Despite his depression in later years, Mark Twain captures the sly sense of humor and dry wit that is a characteristic of American humorous writers: O'Henry and Will Rogers, among them. This is well illlustrated in Tom Sawyer, a novel about being a kid, not just in the 1880s but any time. Twain gets right into the heart and mind of childhood, it's myths, superstitions, trials and victories, even it's great philosophies: "He had discovered a great law of human action, without knowing it, namely, that in order to make a man or a boy covet a thing, it is only necessary to make the thing difficult to attain (p. 25)." (The latter a gloss on the whitewashing of Aunt Polly's fence.)

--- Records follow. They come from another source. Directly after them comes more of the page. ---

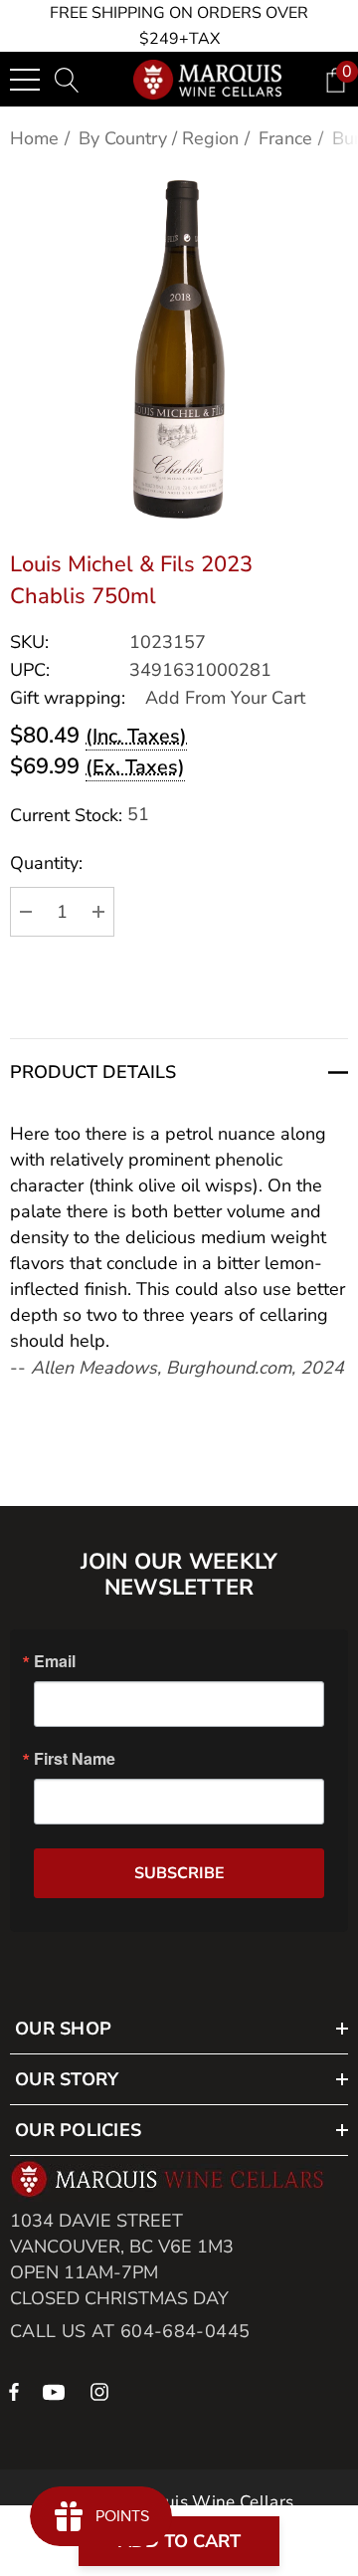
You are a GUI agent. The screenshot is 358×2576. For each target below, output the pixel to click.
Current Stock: (79, 814)
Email (55, 1661)
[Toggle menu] (25, 80)
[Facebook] (14, 2391)
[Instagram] (102, 2391)
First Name (74, 1759)
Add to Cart (179, 2541)
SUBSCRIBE (179, 1873)
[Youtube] (57, 2391)
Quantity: (46, 863)
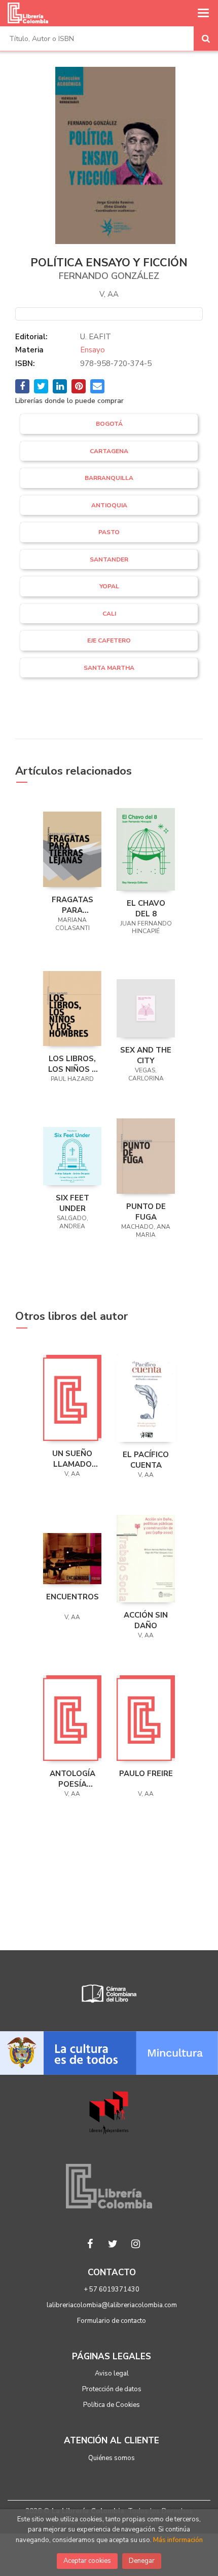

Truly a Twain and truly a joy.
For THOSE WRITING PAPERS: in English literature. How might Twain stack up against a modern humorist? What types of things make this a "dated" work? Why does that datedness appeal to many readers. How is Tom like modern children? Mark Twain was an adult when he wrote the book. Do you think that that fact makes the story less about a child and how he views the world and more about how an adult remembers being a child? Watch a film about Tom Sawyer. How has Hollywood reworked the story? Does seeing some of Tom's adventures help one enjoy them more? Or does getting "inside his head" through the book make it more enjoyable?